The Grass is Always Greener
A combination of forces is poised to wreak havoc in the world of data center operators. As a result, both IT organizations and facilities organizations will be forced to rethink some of their most fundamental operating assumptions and business practices. Like any moment of dramatic change, both risk and opportunity abound.
Data centers are struggling to address a problem that until recently was nowhere to be found on their list of reasons to lay awake at night. The problem is that electrical power, once a cheap and abundant resource, has been transformed into a scarce and expensive commodity that is being consumed at an ever-increasing rate. The impact on the business is being felt in terms of capex, operating expenses, and decreased uptime for key business applications. The problems that need to be addressed in this area fall into three main categories: Space, Power and Cooling.
Facilities Envelope Issue
Imagine an envelope where three of the sides of this envelope are Space, Power and Cooling: the space available within the datacenter, the power required by the data center, and the amount of cooling the data center needs to continue safe operation. Inside of the envelope are the business requirements of the data center — applications with service level agreements and the logical infrastructure they require (data protection, clustering, etc). In a typical data center, each of the three sides, as well as different components inside the envelope is owned by a different set of people. And when the envelope is full, any changes to any part of the envelope will have affects on the other parts. As an example, when the operator decides to solve the current space crunch by deploying a blade solution, the density in a single rack skyrockets, which in turn causes issues both in delivering power to that specific rack as well as the amount of heat that rack begins to create — it pushes out on the cooling and power sides of the envelope.
The envelope issue is merely a representation that the data center is a large, complex system, and since the demands on the data center from the business units are growing at such a fantastic rate, the industry is to a point where there is no slack in any other part of the envelope — all changes to the data center need to be considered in a holistic way, with the entire system taken into consideration. Otherwise “solutions” are merely passing the hot potato from one group to another, possibly exacerbating the overall problems in the process.
Green Movement
The green movement is now present in every aspect of our daily lives, and the data center is no different. Nearly every data center vendor today has a marketing pitch that includes a green angle, and many of the larger data centers are finding themselves with a newly appointed green czar or green committee dedicated to reducing the overall power and carbon footprint of the company.

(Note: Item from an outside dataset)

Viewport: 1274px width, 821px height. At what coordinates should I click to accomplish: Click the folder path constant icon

In Europe, a voluntary program around carbon footprint is being put in place, with everyone expecting this to be legislated in the coming years, effectively forcing a company-wide embracing of the green or eco-efficiency movement. It’s unclear how fast legislation in the States will follow suit, or if it will, but that isn’t stopping companies from moving down the path anyway. As an example, Yahoo has pledged to be carbon neutral by the end of the year! As one of the largest consumers of power in many enterprises, rest assured that the data center will be the target of an increasing amount of ill will from company stakeholders pushing for greater energy efficiency.
Power Cost
One could just reference the current cost of oil and stop there. But the problem is even more complicated for the data center. In the last ten years, the cost of an average server has gone from $200K to $4K. Meanwhile, despite average utilization rates for servers hovering below 10%, the speed and power requirements for these servers have continued to grow, to the point where the power cost of an average server exceeds its capital cost in less than two years.

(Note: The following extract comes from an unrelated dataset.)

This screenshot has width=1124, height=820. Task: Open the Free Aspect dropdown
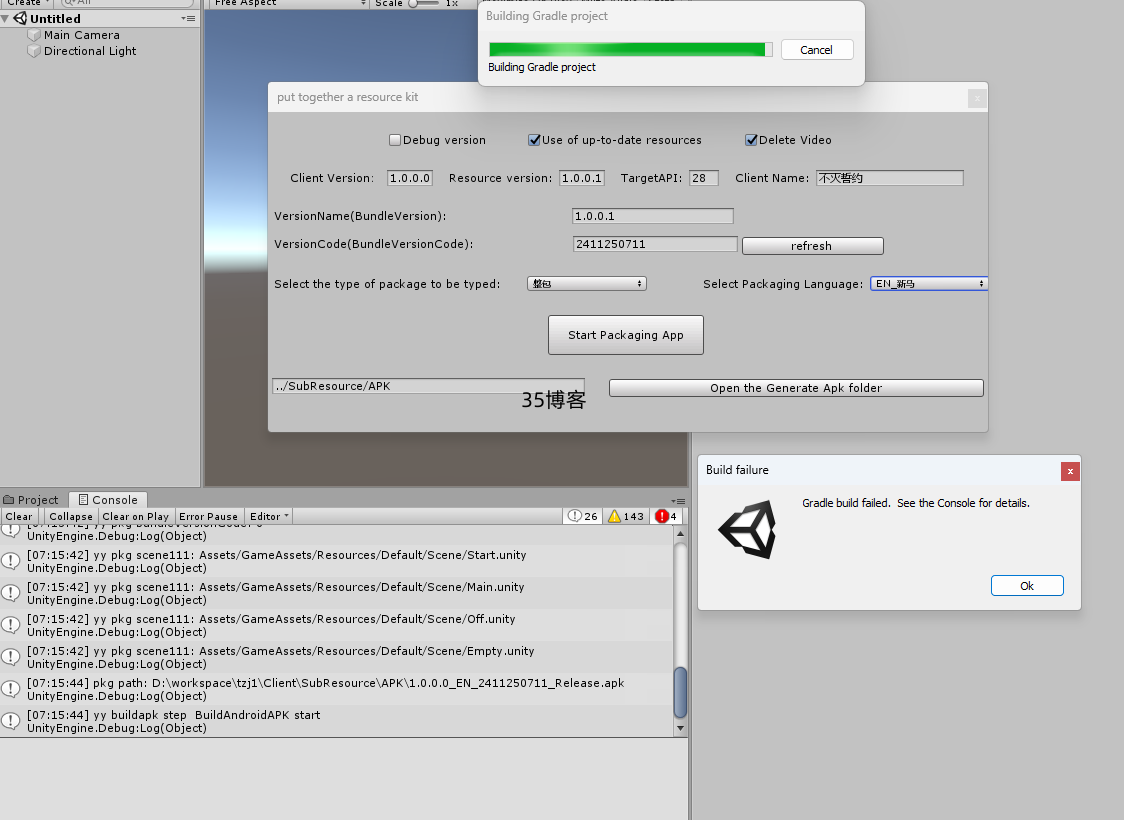(288, 3)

To add to this, many analysts like Gartner are predicting that power will be nearly 50% of the overall IT budget by the end of 2009. Power has already exceeded new server spend and will soon be the supremely dominant operating expense for a data center.
Of course, the current economic downturn has only put more pressure on the data center to manage cost. So the pressure on the IT organization to understand and reduce power consumption is coming at them from all angles.
Convergence
With all three of these vectors imposing themselves on the data center operator, something has to give.
Data center operators are aware, but ill equipped, to address their envelope issue. They have the unenviable task of addressing rising power requirements, skyrocketing power costs, dramatically increased cooling requirements, company-wide green initiatives, and more stringent up-time requirements for their critical infrastructure. All of these factors have to be viewed against the backdrop of data center consolidation and pressure to control IT costs. When the executive suite is questioning how these issues get solved, the answers aren’t satisfying many people on either side of the fence.
We believe that the complexity of the problem space will expose this as a systemic issue of paramount importance to the entire IT operation. Clearly things must change in order for data centers to continue to be the backbone of IT. That fact alone gives us confidence that things will change — and from that change we expect opportunity.